The same project is also being conducted in several other desert countries including Kenya, Egypt, Algeria and Niger.
Meanwhile, in order to improve African countries’ abilities to adapt to climate change, China has been launching 100 clean energy projects including solar power, biogas and small hydropower projects in Africa, Lu said at the China-Africa Think Tanks Forum (CATTF) in October 2011.
Lu said China has worked out country-specific plans and signed an exchange of notes on setting up projects with 11 countries, including Ethiopia and Mozambique. Relevant projects will start in the near future.
The all-round cooperation and friendship between China and African countries proved to be solid when the Horn of Africa and its neighboring regions were hit by severe drought and famine in 2011. Millions of lives were threatened.
By the end of October 2011, China delivered food donations worth 443.2 million yuan (69.58 million dollars) to the Horn of Africa and its neighboring regions, according to China’s Foreign Ministry.
In late July 2011, China had already announced plans to provide 90 million yuan (14 million dollars) worth of emergency food aid to the drought-hit African countries.
On Aug. 15, 2011, Chinese Premier Wen Jiabao said that China will provide an additional 353.2 million yuan (55.28 million dollars) in food aid to Ethiopia and other drought-hit African countries.
This is the single largest grain donation to foreign countries ever delivered by the Chinese government since the founding of the People’s Republic of China in 1949.
Also, this tremendous donation is just the latest evidence of China’s continuous aid to Africa. Since 1956, China began to help African countries in various forms ranging from infrastructure construction to medical support.
During the past few years, China has not only helped African nations to build schools, hospitals, bridges and other important projects, but has sent many agricultural experts, medical professionals and volunteers to train nearly 30,000 personnel.

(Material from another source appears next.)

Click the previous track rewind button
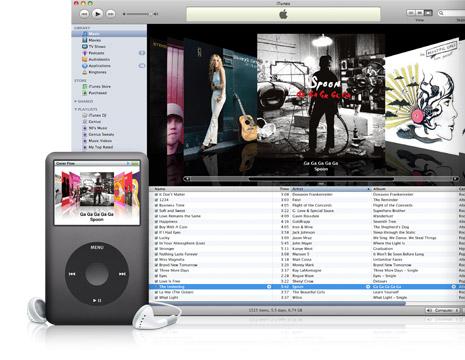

According to the white paper on China’s foreign aid activities issued by the Chinese government, China provided 256.29 billion yuan (38.54 billion dollars) in aid to foreign countries, including 106.2 billion yuan in grants, 76.54 billion yuan in interest-free loans and 73.55 billion yuan in concessional loans, with Asia and Africa accounting for 80 percent of the total amount.
“In order to help African countries achieve independence and development, the Chinese government has unswervingly supported Africa with all it can provide, which has promoted the socio-economic development of Africa and benefited African people,” Jia said.
With the good will and joint efforts of both China and Africa, the unique relationship between the two sides has an even brighter future ahead.